La victoire éclatante du Paris Saint-Germain en finale de la Ligue des champions a été ternie par des incidents regrettables. Des manifestations de joie ont dégénéré, conduisant à des violences à travers le pays, et suscitant des réactions vives au sein de la classe politique. Clémence Guetté, députée LFI, a vivement critiqué le comportement des forces de l’ordre, affirmant qu'elles ont « chargé des gens qui ne commettaient aucun débordement ». Dans un post sur X, elle a déclaré : « Ils ont tiré des grenades sur des familles, sur des jeunes simplement rassemblés ». Elle appelle aujourd'hui à une révision complète de la doctrine du maintien de l'ordre, surtout lors des grands événements, rapporte Le Monde.
En réponse, Jordan Bardella, président du Rassemblement National, a accusé Guetté de soutenir ceux qui détruisent le bien d'autrui, critiquant ce qu'il appelle une « inversion des valeurs ». Dans un tweet, il a averti : « La violence ne peut être justifiée sous le prétexte de la fête ». Marine Le Pen, également du RN, a déploré : « C'est un phénomène unique à la France, où la joie collective d'une victoire peut se transformer en émeute », comme l'indique France Info.
Manuel Bompard, coordinateur national de LFI, a quant à lui reconnu que les événements de la nuit ne sont pas acceptables, mais a évoqué des solutions alternatives, suggérant que des fanzones auraient permis de canaliser les célébrations, comme le rapporte France TV Info.
Les réactions politiques sont néanmoins inégales. Alors que certains, tels que Valérie Pécresse, présidente de la région Île-de-France, appellent à des sanctions exemplaires, d'autres leaders restent silencieux pour éviter de stigmatiser les manifestants. Emmanuel Macron a félicité l’équipe sans aborder les incidents, ce qui soulève des interrogations sur la perception des violences dans un contexte de célébration, en accord avec les observations de Le Parisien.

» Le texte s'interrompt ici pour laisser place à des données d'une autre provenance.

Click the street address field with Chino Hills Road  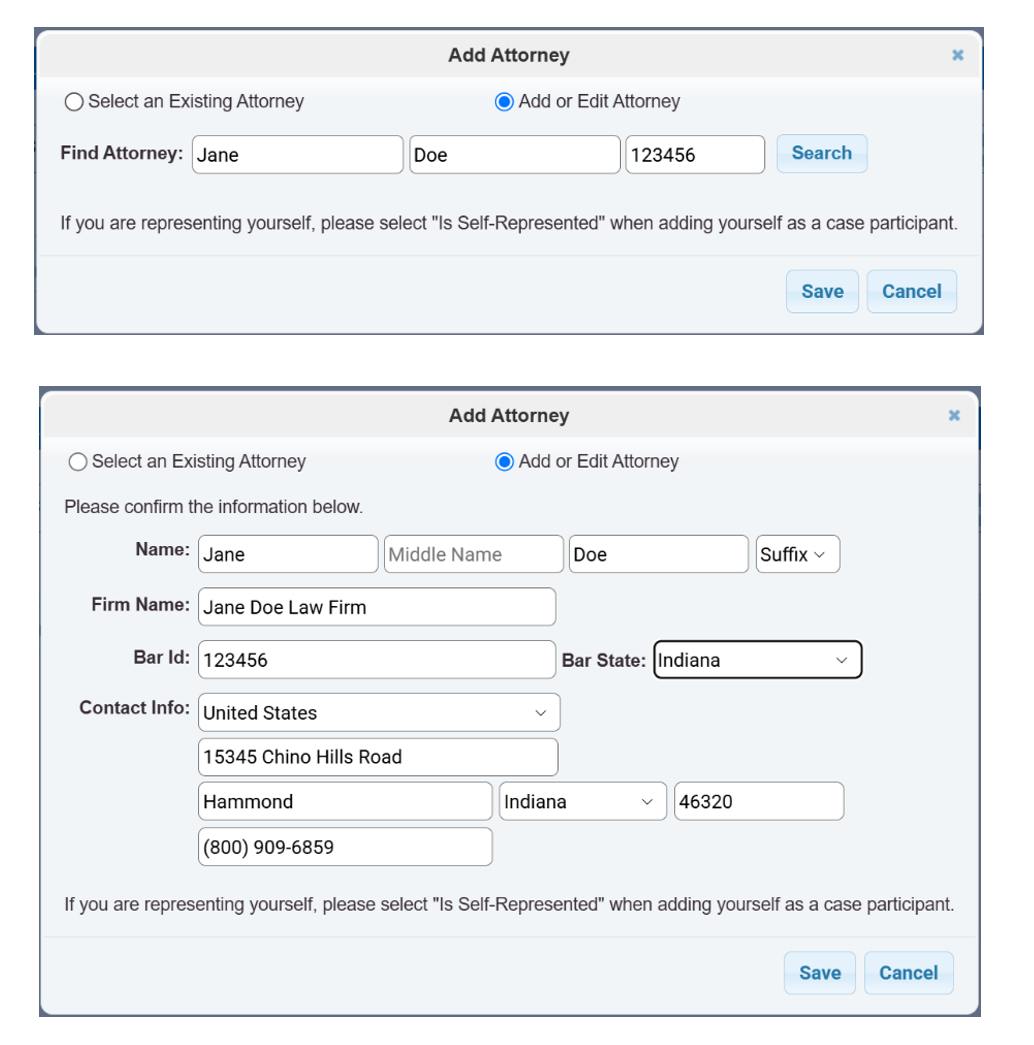[378, 757]
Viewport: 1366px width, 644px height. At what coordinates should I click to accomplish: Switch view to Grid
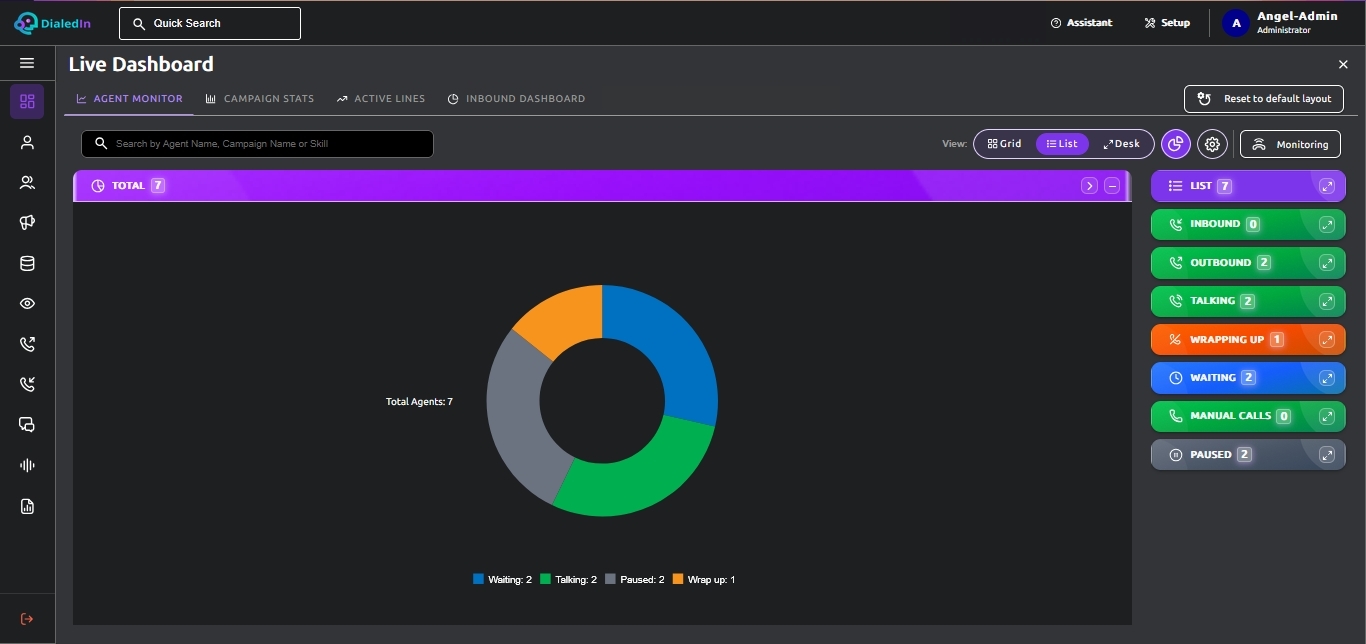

Fallait-il mieux encadrer la fête ?
Ce débat met en lumière des points de vue divergents sur la gestion de la sécurité lors de tels événements. D’un côté, la nécessité de célébrer en toute sécurité ; de l’autre, la question de l’usage disproportionné de la force par les autorités. La situation actuelle pourrait-elle inciter à une réévaluation des politiques d’encadrement des événements festifs ? Nulle doute que les réformes apportées pour améliorer la sécurité lors de futures célébrations seront au cœur des discussions politiques dans les jours à venir.